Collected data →
-=-=-=-=-

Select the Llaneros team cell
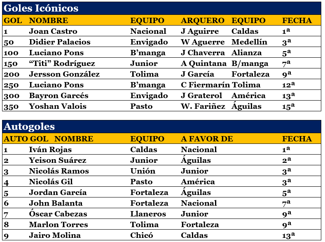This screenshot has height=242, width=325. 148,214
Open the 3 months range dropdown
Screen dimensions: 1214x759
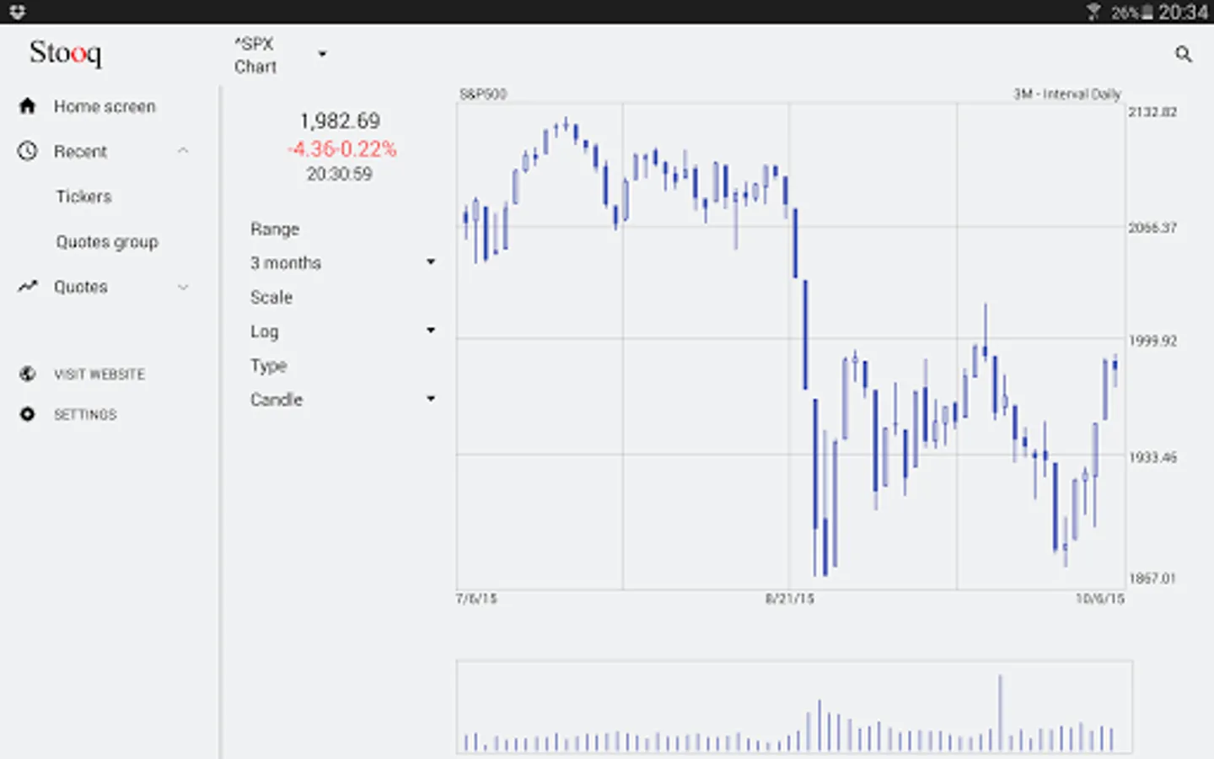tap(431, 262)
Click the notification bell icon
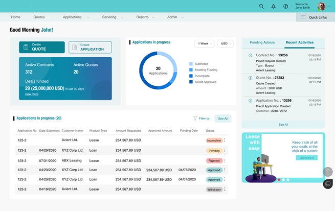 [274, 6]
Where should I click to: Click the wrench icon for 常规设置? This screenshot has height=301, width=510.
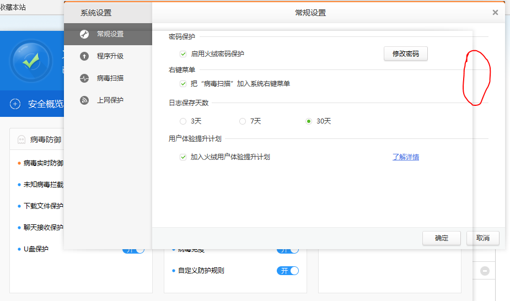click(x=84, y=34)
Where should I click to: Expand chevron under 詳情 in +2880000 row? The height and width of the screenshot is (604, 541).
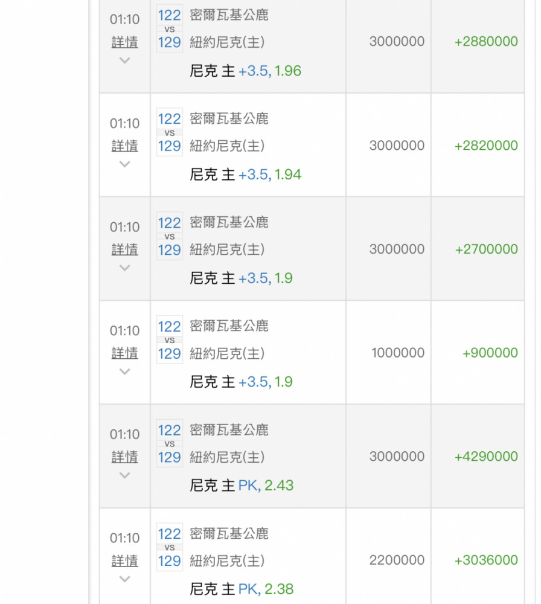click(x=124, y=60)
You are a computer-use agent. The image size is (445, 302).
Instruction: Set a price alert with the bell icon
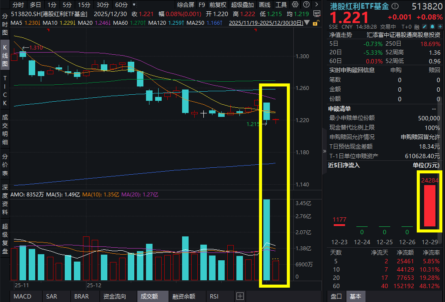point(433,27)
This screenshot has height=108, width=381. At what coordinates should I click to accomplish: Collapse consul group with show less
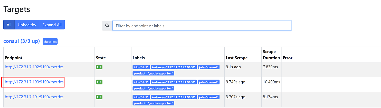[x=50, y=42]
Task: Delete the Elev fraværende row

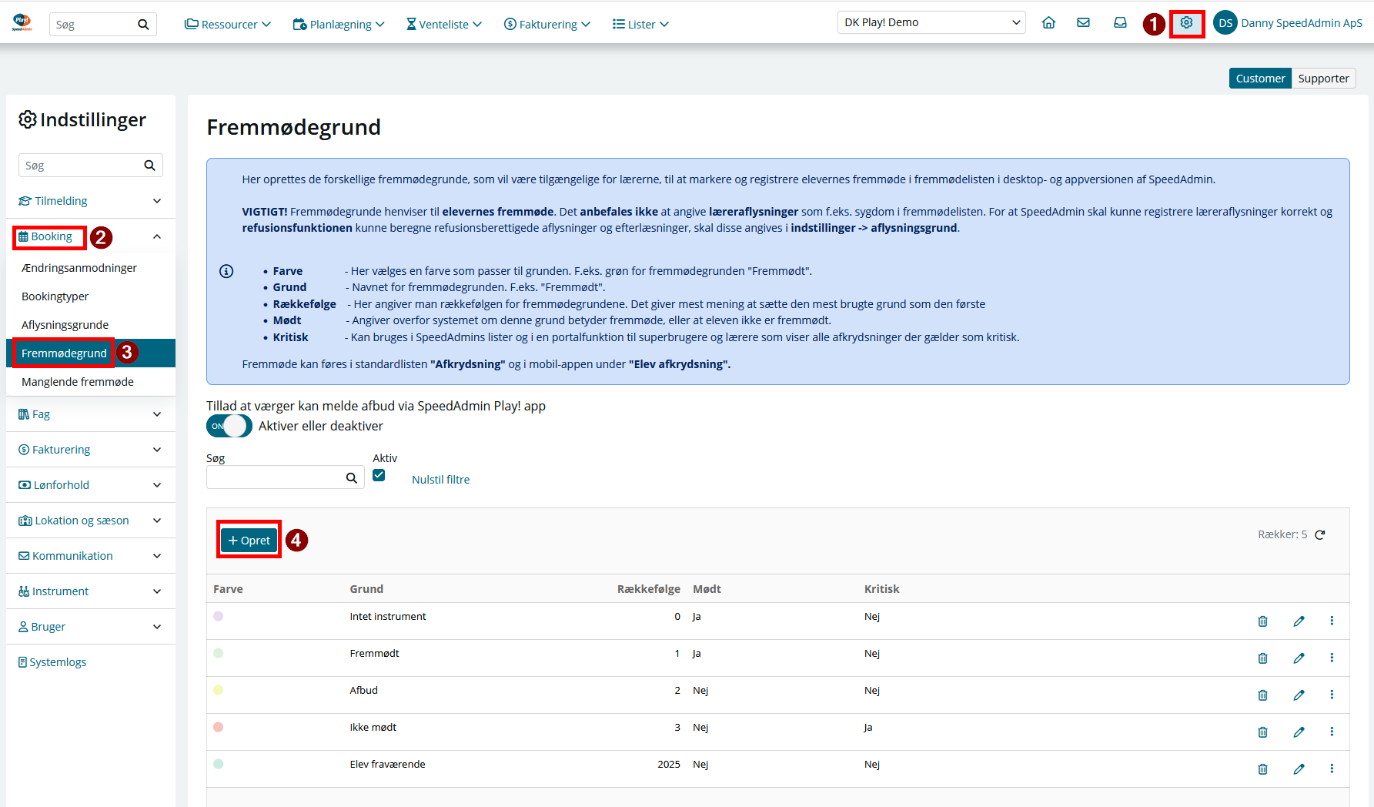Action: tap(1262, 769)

-=-=-=-=-

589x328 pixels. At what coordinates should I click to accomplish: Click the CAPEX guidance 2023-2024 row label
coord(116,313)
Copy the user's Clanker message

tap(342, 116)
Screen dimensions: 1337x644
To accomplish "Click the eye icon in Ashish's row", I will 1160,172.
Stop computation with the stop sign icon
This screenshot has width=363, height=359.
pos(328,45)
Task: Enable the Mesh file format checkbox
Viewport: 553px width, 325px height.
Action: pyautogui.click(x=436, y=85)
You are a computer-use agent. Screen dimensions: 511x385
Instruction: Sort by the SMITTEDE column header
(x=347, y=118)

-=-=-=-=-

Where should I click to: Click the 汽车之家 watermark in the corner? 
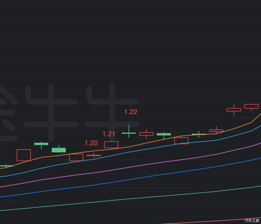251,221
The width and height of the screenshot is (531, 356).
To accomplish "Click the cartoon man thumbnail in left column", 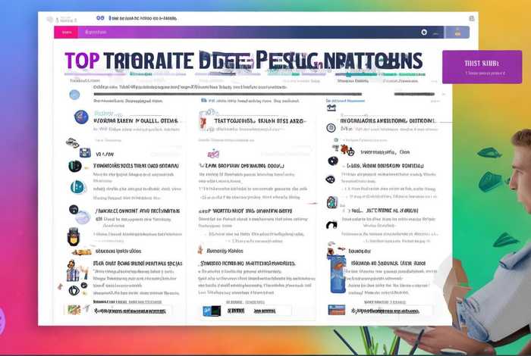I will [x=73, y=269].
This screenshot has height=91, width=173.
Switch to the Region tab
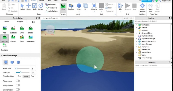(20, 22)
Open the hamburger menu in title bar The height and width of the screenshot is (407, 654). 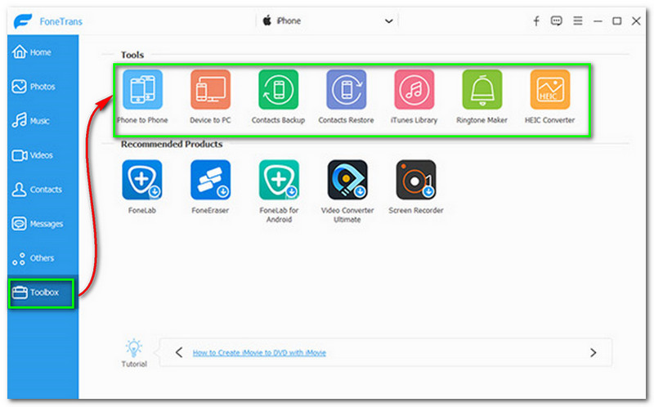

-=-=-=-=-

ABOUT THIS EXERCISE → Search the data above for lines holding "computer" and copy each of them.

ANSWER TO THIS PROBLEM →
You are a computer-use agent. The image size is (445, 302).
You are a computer-use agent. Screen dimensions: 511x385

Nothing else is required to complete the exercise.